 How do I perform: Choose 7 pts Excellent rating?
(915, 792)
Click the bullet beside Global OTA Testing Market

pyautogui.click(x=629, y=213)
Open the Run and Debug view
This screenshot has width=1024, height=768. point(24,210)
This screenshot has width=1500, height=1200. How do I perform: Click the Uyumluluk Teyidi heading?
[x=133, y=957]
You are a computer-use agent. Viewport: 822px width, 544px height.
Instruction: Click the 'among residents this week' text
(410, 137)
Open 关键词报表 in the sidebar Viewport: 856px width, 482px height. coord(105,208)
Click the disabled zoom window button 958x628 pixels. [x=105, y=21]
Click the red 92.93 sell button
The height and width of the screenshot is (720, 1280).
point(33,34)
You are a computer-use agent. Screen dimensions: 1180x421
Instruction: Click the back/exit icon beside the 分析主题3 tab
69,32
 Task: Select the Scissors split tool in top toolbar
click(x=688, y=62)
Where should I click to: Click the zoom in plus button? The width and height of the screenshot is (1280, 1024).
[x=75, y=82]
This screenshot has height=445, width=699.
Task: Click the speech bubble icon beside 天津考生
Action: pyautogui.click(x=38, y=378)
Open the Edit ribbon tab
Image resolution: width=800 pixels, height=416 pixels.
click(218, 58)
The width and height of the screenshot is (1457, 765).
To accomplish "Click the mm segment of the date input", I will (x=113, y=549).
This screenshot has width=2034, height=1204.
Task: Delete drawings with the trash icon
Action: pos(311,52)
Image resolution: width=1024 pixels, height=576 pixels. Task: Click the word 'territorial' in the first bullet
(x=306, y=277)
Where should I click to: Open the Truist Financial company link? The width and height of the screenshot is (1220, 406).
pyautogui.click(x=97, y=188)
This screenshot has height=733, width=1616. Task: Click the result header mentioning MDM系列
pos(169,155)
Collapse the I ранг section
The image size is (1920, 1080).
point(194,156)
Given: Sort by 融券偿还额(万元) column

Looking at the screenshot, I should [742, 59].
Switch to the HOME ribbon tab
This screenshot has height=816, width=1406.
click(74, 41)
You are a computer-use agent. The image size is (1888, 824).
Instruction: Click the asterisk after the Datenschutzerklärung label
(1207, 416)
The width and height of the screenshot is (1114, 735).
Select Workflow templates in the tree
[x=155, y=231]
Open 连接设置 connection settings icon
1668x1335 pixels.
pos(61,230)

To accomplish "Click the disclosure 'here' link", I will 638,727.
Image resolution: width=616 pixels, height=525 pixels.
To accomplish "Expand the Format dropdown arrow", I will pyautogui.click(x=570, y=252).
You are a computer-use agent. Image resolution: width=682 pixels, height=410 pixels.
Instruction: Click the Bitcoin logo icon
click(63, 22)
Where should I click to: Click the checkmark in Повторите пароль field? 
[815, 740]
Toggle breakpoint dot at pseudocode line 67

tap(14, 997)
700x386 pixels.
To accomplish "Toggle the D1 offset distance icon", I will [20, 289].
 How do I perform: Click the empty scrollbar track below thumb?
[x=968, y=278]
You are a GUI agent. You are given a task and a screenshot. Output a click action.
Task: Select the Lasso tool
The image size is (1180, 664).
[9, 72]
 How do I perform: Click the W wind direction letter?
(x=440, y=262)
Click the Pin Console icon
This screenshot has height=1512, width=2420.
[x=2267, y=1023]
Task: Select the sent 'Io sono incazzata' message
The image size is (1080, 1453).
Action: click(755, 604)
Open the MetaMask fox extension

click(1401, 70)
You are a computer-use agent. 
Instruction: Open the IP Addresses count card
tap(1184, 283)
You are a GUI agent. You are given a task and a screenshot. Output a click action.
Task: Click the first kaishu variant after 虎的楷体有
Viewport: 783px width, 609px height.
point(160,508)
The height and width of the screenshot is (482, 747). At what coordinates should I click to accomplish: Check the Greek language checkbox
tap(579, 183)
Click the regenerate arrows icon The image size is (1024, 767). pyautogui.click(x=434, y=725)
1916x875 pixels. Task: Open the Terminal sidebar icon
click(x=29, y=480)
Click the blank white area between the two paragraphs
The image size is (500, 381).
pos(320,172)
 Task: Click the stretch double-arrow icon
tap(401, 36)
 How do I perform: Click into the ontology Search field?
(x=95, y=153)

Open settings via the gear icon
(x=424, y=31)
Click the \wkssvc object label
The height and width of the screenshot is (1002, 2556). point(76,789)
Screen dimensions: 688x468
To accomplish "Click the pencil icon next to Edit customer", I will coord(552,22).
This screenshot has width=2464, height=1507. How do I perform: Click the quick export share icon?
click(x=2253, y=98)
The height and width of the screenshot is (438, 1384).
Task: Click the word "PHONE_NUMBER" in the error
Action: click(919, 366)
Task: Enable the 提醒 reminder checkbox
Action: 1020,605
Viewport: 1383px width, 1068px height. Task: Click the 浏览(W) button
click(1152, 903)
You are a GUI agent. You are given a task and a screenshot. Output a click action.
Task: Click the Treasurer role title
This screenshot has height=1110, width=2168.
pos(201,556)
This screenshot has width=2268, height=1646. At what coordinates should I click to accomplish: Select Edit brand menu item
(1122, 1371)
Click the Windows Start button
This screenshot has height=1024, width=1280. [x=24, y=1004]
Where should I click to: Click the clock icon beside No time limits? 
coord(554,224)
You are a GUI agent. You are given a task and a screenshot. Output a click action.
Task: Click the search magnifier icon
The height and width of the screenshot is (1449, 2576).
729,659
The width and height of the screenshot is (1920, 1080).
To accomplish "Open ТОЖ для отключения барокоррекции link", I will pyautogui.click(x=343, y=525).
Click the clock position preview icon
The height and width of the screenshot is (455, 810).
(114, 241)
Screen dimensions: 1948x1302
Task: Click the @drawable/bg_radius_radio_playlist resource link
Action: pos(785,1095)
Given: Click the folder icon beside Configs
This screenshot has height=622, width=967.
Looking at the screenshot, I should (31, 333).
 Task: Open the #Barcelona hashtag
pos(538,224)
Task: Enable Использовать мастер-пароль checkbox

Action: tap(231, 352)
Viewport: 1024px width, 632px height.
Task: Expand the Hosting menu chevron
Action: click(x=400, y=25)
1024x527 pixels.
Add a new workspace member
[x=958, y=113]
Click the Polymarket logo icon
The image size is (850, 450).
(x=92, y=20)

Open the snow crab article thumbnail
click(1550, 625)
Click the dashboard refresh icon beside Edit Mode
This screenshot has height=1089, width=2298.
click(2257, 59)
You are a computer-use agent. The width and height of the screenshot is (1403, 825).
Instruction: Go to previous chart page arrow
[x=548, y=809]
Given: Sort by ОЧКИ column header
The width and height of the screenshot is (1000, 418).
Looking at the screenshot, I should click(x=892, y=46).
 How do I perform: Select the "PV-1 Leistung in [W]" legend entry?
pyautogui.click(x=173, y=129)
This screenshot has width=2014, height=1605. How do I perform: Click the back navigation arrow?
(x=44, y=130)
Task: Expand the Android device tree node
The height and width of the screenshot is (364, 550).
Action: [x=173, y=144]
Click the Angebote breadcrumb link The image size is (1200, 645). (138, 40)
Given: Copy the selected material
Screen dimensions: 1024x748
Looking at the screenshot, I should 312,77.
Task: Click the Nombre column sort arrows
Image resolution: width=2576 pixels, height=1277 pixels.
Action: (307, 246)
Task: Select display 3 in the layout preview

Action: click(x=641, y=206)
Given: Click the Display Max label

------------

# [INSTRUCTION]
Set out every line of the listing above as a numbered list, omitting any blank lines.

# [RESPONSE TO THIS EXERCISE]
1.  How do I perform: Choose 7 pts Excellent rating?
2. (915, 792)
3. Click the bullet beside Global OTA Testing Market
4. pyautogui.click(x=629, y=213)
5. Open the Run and Debug view
6. This screenshot has width=1024, height=768. point(24,210)
7. This screenshot has width=1500, height=1200. How do I perform: Click the Uyumluluk Teyidi heading?
8. [x=133, y=957]
9. You are a computer-use agent. Viewport: 822px width, 544px height.
10. Instruction: Click the 'among residents this week' text
11. (410, 137)
12. Open 关键词报表 in the sidebar Viewport: 856px width, 482px height. coord(105,208)
13. Click the disabled zoom window button 958x628 pixels. [x=105, y=21]
14. Click the red 92.93 sell button
15. The height and width of the screenshot is (720, 1280).
16. point(33,34)
17. You are a computer-use agent. Screen dimensions: 1180x421
18. Instruction: Click the back/exit icon beside the 分析主题3 tab
19. 69,32
20.  Task: Select the Scissors split tool in top toolbar
21. click(x=688, y=62)
22. Where should I click to: Click the zoom in plus button? The width and height of the screenshot is (1280, 1024).
23. [x=75, y=82]
24. This screenshot has height=445, width=699.
25. Task: Click the speech bubble icon beside 天津考生
26. Action: pyautogui.click(x=38, y=378)
27. Open the Edit ribbon tab
28. Image resolution: width=800 pixels, height=416 pixels.
29. click(218, 58)
30. The width and height of the screenshot is (1457, 765).
31. To accomplish "Click the mm segment of the date input", I will (x=113, y=549).
32. This screenshot has width=2034, height=1204.
33. Task: Delete drawings with the trash icon
34. Action: pos(311,52)
35. Image resolution: width=1024 pixels, height=576 pixels. Task: Click the word 'territorial' in the first bullet
36. (x=306, y=277)
37. Where should I click to: Open the Truist Financial company link? The width and height of the screenshot is (1220, 406).
38. pyautogui.click(x=97, y=188)
39. This screenshot has height=733, width=1616. Task: Click the result header mentioning MDM系列
40. pos(169,155)
41. Collapse the I ранг section
42. The image size is (1920, 1080).
43. point(194,156)
44. Given: Sort by 融券偿还额(万元) column
45. Looking at the screenshot, I should [742, 59].
46. Switch to the HOME ribbon tab
47. This screenshot has height=816, width=1406.
48. click(74, 41)
49. You are a computer-use agent. The image size is (1888, 824).
50. Instruction: Click the asterisk after the Datenschutzerklärung label
51. (1207, 416)
52. The width and height of the screenshot is (1114, 735).
53. Select Workflow templates in the tree
54. [x=155, y=231]
55. Open 连接设置 connection settings icon
56. 1668x1335 pixels.
57. pos(61,230)
58. To accomplish "Click the disclosure 'here' link", I will 638,727.
59. Image resolution: width=616 pixels, height=525 pixels.
60. To accomplish "Expand the Format dropdown arrow", I will pyautogui.click(x=570, y=252).
61. You are a computer-use agent. Image resolution: width=682 pixels, height=410 pixels.
62. Instruction: Click the Bitcoin logo icon
63. click(63, 22)
64. Where should I click to: Click the checkmark in Повторите пароль field? 
65. [815, 740]
66. Toggle breakpoint dot at pseudocode line 67
67. tap(14, 997)
68. 700x386 pixels.
69. To accomplish "Toggle the D1 offset distance icon", I will [20, 289].
70.  How do I perform: Click the empty scrollbar track below thumb?
71. [x=968, y=278]
72. You are a GUI agent. You are given a task and a screenshot. Output a click action.
73. Task: Select the Lasso tool
74. The image size is (1180, 664).
75. [9, 72]
76.  How do I perform: Click the W wind direction letter?
77. (x=440, y=262)
78. Click the Pin Console icon
79. This screenshot has height=1512, width=2420.
80. [x=2267, y=1023]
81. Task: Select the sent 'Io sono incazzata' message
82. The image size is (1080, 1453).
83. Action: click(755, 604)
84. Open the MetaMask fox extension
85. click(1401, 70)
86. You are a computer-use agent. 
87. Instruction: Open the IP Addresses count card
88. tap(1184, 283)
89. You are a GUI agent. You are given a task and a screenshot. Output a click action.
90. Task: Click the first kaishu variant after 虎的楷体有
91. Viewport: 783px width, 609px height.
92. point(160,508)
93. The height and width of the screenshot is (482, 747). At what coordinates should I click to accomplish: Check the Greek language checkbox
94. tap(579, 183)
95. Click the regenerate arrows icon The image size is (1024, 767). pyautogui.click(x=434, y=725)
96. 1916x875 pixels. Task: Open the Terminal sidebar icon
97. click(x=29, y=480)
98. Click the blank white area between the two paragraphs
99. The image size is (500, 381).
100. pos(320,172)
101.  Task: Click the stretch double-arrow icon
102. tap(401, 36)
103.  How do I perform: Click into the ontology Search field?
104. (x=95, y=153)
105. Open settings via the gear icon
106. (x=424, y=31)
107. Click the \wkssvc object label
108. The height and width of the screenshot is (1002, 2556). point(76,789)
109. Screen dimensions: 688x468
110. To accomplish "Click the pencil icon next to Edit customer", I will coord(552,22).
111. This screenshot has width=2464, height=1507. How do I perform: Click the quick export share icon?
112. click(x=2253, y=98)
113. The height and width of the screenshot is (438, 1384).
114. Task: Click the word "PHONE_NUMBER" in the error
115. Action: click(919, 366)
116. Task: Enable the 提醒 reminder checkbox
117. Action: 1020,605
118. Viewport: 1383px width, 1068px height. Task: Click the 浏览(W) button
119. click(1152, 903)
120. You are a GUI agent. You are given a task and a screenshot. Output a click action.
121. Task: Click the Treasurer role title
122. This screenshot has height=1110, width=2168.
123. pos(201,556)
124. This screenshot has width=2268, height=1646. At what coordinates should I click to accomplish: Select Edit brand menu item
125. (1122, 1371)
126. Click the Windows Start button
127. This screenshot has height=1024, width=1280. [x=24, y=1004]
128. Where should I click to: Click the clock icon beside No time limits? 
129. coord(554,224)
130. You are a GUI agent. You are given a task and a screenshot. Output a click action.
131. Task: Click the search magnifier icon
132. The height and width of the screenshot is (1449, 2576).
133. 729,659
134. The width and height of the screenshot is (1920, 1080).
135. To accomplish "Open ТОЖ для отключения барокоррекции link", I will pyautogui.click(x=343, y=525).
136. Click the clock position preview icon
137. The height and width of the screenshot is (455, 810).
138. (114, 241)
139. Screen dimensions: 1948x1302
140. Task: Click the @drawable/bg_radius_radio_playlist resource link
141. Action: pos(785,1095)
142. Given: Click the folder icon beside Configs
143. This screenshot has height=622, width=967.
144. Looking at the screenshot, I should (31, 333).
145.  Task: Open the #Barcelona hashtag
146. pos(538,224)
147. Task: Enable Использовать мастер-пароль checkbox
148. Action: tap(231, 352)
149. Viewport: 1024px width, 632px height.
150. Task: Expand the Hosting menu chevron
151. Action: click(x=400, y=25)
152. 1024x527 pixels.
153. Add a new workspace member
154. [x=958, y=113]
155. Click the Polymarket logo icon
156. The image size is (850, 450).
157. (x=92, y=20)
158. Open the snow crab article thumbnail
159. click(1550, 625)
160. Click the dashboard refresh icon beside Edit Mode
161. This screenshot has height=1089, width=2298.
162. click(2257, 59)
163. You are a computer-use agent. The width and height of the screenshot is (1403, 825).
164. Instruction: Go to previous chart page arrow
165. [x=548, y=809]
166. Given: Sort by ОЧКИ column header
167. The width and height of the screenshot is (1000, 418).
168. Looking at the screenshot, I should click(x=892, y=46).
169.  How do I perform: Select the "PV-1 Leistung in [W]" legend entry?
170. pyautogui.click(x=173, y=129)
171. This screenshot has width=2014, height=1605. How do I perform: Click the back navigation arrow?
172. (x=44, y=130)
173. Task: Expand the Android device tree node
174. The height and width of the screenshot is (364, 550).
175. Action: [x=173, y=144]
176. Click the Angebote breadcrumb link The image size is (1200, 645). (138, 40)
177. Given: Copy the selected material
178. Screen dimensions: 1024x748
179. Looking at the screenshot, I should 312,77.
180. Task: Click the Nombre column sort arrows
181. Image resolution: width=2576 pixels, height=1277 pixels.
182. Action: (307, 246)
183. Task: Select display 3 in the layout preview
184. Action: click(x=641, y=206)
185. Given: Click the Display Max label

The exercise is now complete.